Rewrite the listing below as a numbered list, beginning at the line that contains "Given: Click the blue MACD legend swatch" and stopping after the line that contains "Image resolution: width=1566". Skip blank lines and leave the pictures out.

== Data rows ==
===
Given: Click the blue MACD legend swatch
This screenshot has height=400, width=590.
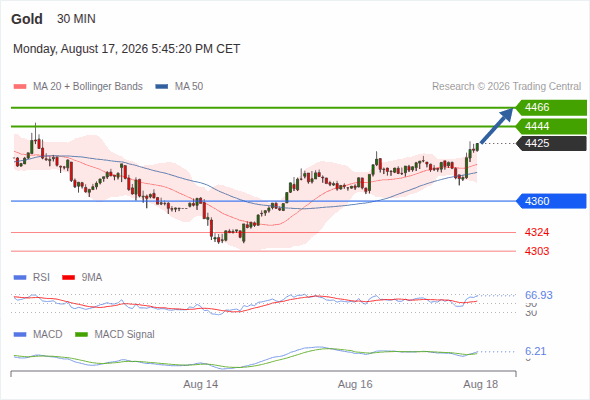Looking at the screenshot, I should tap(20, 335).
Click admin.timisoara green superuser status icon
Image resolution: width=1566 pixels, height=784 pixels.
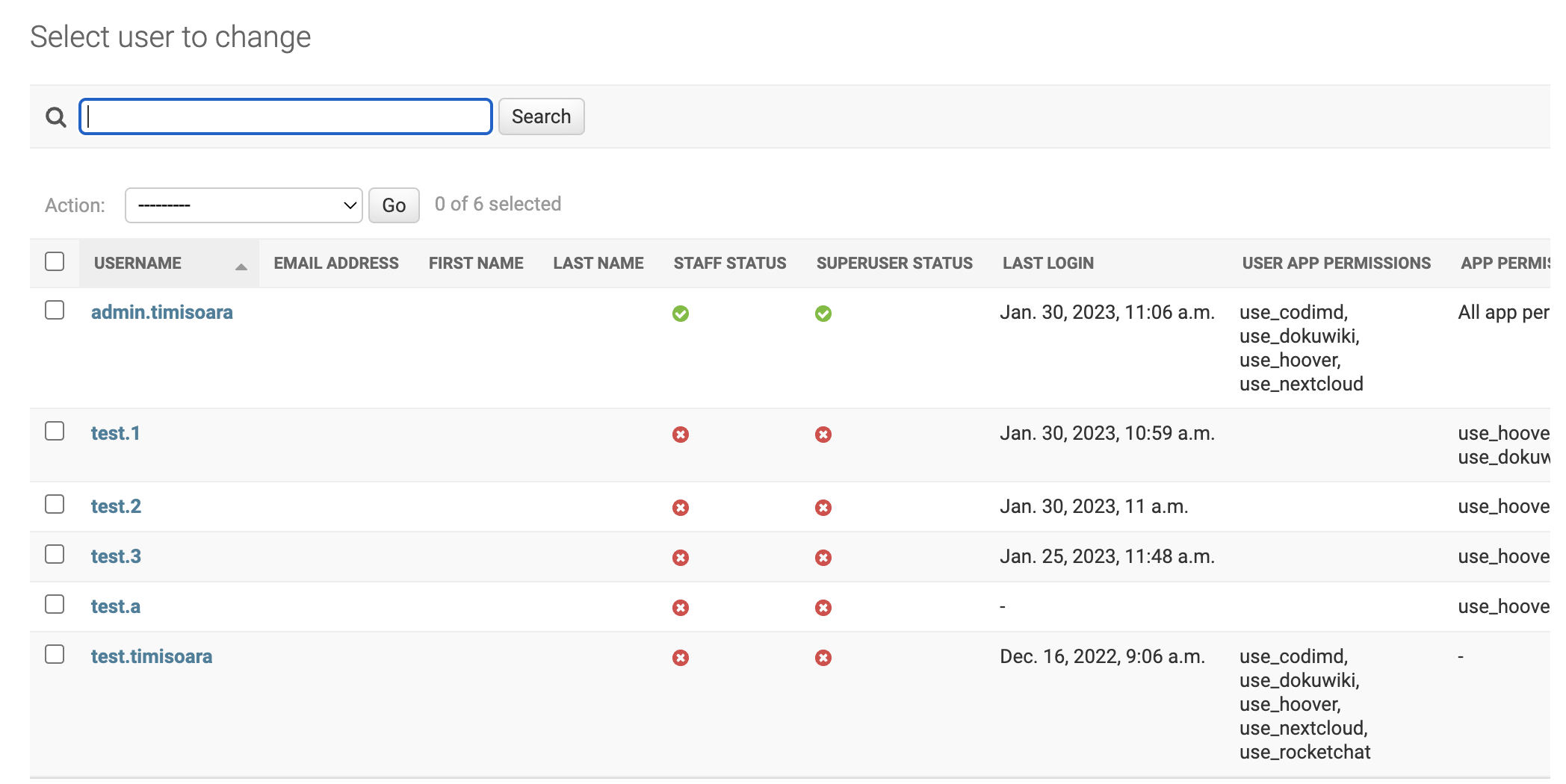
===
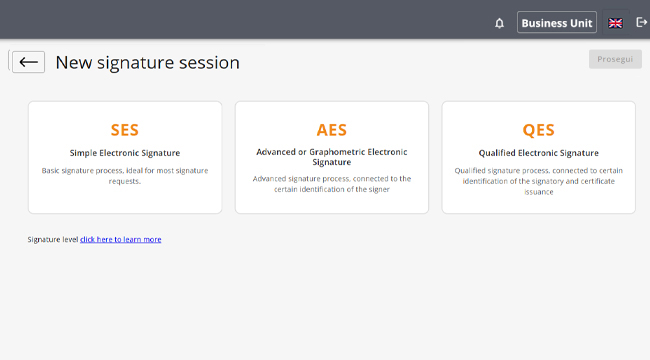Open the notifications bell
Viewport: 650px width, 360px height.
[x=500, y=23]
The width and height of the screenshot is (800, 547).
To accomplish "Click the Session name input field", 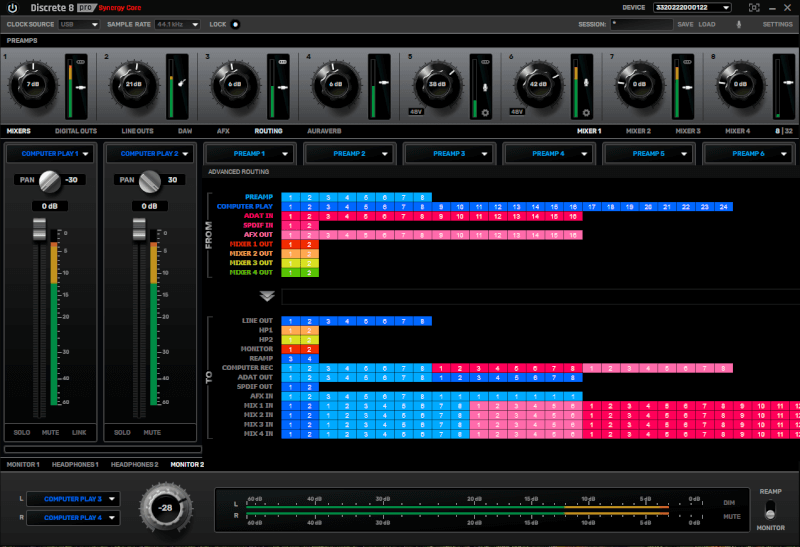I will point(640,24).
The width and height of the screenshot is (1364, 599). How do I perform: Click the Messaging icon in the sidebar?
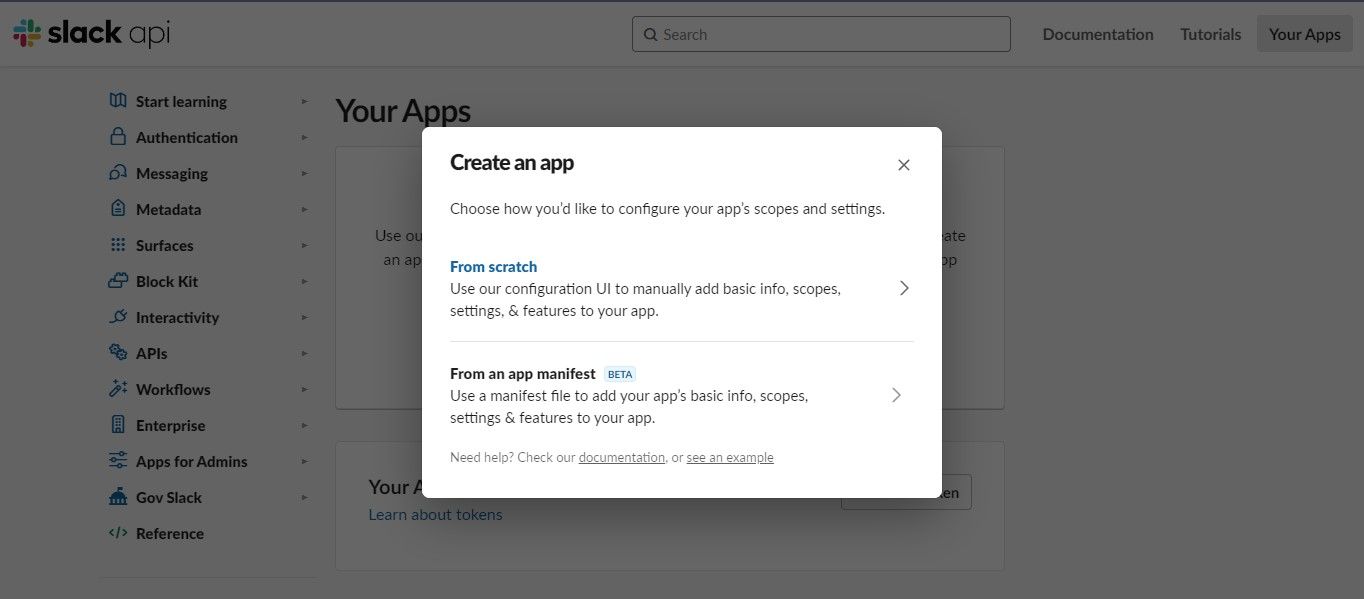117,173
===
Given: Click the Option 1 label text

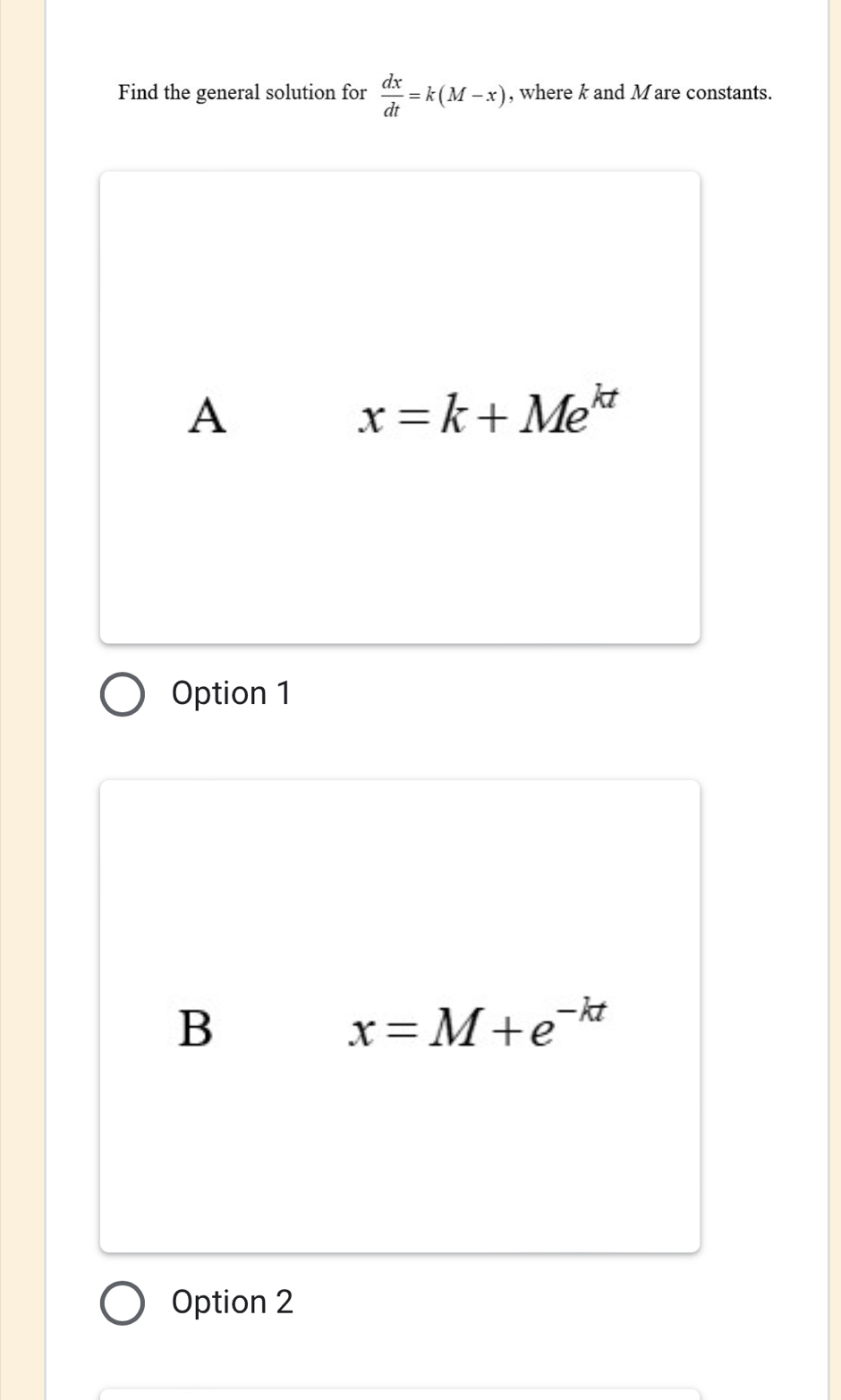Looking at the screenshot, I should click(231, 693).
===
== Correct result ==
1. Given: Click the blue MACD legend swatch
2. This screenshot has height=400, width=590.
3. Looking at the screenshot, I should tap(20, 335).
4. Click admin.timisoara green superuser status icon
5. Image resolution: width=1566 pixels, height=784 pixels.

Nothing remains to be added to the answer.